* Activity
Could you report every line from the entries that includes the word "magnifier"?
Top of Data listing
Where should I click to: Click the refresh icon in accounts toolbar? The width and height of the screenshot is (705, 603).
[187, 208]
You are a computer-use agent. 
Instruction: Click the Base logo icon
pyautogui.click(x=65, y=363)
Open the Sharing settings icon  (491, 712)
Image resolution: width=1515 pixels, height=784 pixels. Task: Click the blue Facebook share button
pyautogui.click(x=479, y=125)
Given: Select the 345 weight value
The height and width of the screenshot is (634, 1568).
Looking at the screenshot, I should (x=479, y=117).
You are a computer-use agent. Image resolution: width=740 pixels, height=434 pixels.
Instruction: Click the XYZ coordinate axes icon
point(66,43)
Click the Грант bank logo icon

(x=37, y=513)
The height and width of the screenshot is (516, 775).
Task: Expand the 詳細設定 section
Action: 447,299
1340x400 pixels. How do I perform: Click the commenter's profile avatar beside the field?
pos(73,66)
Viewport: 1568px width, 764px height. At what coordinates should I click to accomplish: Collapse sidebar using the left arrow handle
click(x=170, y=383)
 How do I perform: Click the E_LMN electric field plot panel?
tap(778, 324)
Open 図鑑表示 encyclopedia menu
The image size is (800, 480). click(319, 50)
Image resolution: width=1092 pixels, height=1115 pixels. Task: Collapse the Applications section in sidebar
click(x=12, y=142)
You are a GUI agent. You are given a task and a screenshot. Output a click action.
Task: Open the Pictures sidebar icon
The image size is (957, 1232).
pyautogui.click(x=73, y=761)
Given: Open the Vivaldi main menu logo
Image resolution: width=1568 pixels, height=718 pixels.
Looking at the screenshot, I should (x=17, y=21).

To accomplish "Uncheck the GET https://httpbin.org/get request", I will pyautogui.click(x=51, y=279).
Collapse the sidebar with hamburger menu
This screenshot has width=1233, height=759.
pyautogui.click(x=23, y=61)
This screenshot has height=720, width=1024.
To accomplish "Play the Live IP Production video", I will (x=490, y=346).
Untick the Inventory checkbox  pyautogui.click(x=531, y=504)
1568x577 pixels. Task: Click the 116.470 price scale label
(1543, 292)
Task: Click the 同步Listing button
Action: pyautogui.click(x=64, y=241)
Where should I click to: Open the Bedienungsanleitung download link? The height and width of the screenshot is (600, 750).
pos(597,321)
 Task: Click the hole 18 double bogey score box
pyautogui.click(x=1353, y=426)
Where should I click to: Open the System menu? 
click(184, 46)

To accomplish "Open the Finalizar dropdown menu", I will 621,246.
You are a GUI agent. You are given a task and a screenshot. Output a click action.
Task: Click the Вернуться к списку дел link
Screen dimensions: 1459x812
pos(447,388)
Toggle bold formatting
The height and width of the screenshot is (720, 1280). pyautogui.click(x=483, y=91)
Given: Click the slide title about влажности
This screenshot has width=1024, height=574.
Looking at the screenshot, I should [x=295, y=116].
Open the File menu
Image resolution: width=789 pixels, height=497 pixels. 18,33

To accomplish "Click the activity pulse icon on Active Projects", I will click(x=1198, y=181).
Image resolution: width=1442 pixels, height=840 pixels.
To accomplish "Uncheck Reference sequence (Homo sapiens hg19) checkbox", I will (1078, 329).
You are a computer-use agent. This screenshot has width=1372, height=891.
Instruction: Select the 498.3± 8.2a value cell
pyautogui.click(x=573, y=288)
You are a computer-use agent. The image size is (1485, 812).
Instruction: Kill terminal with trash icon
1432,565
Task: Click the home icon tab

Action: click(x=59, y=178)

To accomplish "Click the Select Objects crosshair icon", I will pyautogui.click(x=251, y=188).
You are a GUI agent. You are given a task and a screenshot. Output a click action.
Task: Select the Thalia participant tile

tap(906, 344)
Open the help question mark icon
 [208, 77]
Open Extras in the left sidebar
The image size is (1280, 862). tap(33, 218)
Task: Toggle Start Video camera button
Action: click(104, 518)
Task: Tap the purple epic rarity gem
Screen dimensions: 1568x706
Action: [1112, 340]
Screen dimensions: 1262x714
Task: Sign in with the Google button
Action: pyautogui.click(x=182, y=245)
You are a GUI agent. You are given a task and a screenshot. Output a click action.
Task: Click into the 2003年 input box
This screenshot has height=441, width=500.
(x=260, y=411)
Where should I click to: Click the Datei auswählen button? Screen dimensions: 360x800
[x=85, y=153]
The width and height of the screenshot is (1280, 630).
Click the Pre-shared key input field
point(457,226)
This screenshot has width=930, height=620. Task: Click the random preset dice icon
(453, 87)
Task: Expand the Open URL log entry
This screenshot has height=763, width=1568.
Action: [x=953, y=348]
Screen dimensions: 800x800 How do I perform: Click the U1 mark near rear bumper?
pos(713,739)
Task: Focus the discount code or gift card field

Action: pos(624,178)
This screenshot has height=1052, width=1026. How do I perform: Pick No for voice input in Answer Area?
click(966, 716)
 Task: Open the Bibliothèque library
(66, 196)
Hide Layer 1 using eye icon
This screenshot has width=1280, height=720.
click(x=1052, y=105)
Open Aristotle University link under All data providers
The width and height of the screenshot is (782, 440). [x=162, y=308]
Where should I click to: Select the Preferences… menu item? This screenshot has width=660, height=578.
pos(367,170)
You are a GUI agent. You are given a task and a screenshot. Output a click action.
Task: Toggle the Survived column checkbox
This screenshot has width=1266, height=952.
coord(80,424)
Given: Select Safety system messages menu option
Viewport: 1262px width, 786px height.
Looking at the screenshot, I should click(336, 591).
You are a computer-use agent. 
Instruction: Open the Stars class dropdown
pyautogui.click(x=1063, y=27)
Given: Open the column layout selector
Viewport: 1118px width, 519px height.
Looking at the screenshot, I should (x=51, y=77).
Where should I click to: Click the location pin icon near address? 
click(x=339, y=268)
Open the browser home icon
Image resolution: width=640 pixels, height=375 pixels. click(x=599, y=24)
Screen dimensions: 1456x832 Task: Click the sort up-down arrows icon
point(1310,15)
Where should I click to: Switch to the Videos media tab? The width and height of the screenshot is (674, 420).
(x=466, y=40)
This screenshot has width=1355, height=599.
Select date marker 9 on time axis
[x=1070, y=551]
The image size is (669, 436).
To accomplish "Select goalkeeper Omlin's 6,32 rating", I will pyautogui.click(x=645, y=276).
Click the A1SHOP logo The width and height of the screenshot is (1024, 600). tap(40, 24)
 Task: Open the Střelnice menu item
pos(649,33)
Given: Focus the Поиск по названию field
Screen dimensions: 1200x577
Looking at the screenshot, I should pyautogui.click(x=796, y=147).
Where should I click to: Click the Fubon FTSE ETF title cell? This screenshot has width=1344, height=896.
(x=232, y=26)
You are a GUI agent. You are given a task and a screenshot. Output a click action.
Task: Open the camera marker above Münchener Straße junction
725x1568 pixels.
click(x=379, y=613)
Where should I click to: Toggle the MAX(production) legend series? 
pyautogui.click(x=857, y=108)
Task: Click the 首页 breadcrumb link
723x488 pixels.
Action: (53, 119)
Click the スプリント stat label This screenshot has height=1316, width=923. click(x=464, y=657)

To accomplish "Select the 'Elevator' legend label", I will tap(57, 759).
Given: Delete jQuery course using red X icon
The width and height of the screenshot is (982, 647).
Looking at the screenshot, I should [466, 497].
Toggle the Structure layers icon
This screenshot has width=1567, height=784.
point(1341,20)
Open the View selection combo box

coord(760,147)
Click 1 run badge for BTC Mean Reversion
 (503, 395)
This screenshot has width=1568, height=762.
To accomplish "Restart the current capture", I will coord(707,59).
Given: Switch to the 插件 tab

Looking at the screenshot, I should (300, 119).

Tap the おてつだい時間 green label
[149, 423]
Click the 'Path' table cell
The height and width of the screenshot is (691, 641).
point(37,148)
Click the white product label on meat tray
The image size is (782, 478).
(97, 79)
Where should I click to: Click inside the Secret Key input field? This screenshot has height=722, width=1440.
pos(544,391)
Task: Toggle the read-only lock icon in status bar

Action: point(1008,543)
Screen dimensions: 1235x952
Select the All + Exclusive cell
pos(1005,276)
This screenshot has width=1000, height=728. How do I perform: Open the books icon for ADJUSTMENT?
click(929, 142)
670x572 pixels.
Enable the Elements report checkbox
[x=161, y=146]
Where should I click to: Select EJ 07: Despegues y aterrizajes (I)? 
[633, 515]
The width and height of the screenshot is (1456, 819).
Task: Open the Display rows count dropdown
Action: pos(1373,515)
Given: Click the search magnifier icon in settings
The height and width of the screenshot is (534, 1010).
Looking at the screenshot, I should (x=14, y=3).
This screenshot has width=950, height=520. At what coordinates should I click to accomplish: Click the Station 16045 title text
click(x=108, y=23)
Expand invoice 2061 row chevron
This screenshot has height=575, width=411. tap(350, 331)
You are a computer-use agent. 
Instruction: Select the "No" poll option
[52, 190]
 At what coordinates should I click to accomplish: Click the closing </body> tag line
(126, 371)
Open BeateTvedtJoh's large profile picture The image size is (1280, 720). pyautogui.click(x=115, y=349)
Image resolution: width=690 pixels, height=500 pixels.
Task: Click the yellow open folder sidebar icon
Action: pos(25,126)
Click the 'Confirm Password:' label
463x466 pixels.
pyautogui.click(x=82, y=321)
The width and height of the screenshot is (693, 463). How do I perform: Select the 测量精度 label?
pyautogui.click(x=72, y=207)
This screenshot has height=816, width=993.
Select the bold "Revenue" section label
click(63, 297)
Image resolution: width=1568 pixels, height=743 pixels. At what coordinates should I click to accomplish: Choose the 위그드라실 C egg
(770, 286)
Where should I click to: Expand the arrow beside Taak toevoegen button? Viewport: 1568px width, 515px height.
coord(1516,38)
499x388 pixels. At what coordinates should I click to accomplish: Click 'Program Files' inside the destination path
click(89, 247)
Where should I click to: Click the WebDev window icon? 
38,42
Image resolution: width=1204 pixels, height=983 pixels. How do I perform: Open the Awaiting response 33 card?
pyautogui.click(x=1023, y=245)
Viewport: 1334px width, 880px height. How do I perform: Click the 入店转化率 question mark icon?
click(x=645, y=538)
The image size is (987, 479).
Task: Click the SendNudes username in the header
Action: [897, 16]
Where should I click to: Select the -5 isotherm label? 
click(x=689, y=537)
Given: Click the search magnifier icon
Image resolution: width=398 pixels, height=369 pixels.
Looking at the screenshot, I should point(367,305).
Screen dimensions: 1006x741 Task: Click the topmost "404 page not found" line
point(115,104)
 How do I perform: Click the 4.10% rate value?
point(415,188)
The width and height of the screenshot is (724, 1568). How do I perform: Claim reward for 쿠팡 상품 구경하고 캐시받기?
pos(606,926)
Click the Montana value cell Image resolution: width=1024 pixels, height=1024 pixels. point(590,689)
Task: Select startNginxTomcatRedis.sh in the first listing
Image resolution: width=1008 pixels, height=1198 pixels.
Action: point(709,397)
Bottom of Data listing
* Written reply
Given: Click the search magnifier icon in settings
Given: Click the search magnifier icon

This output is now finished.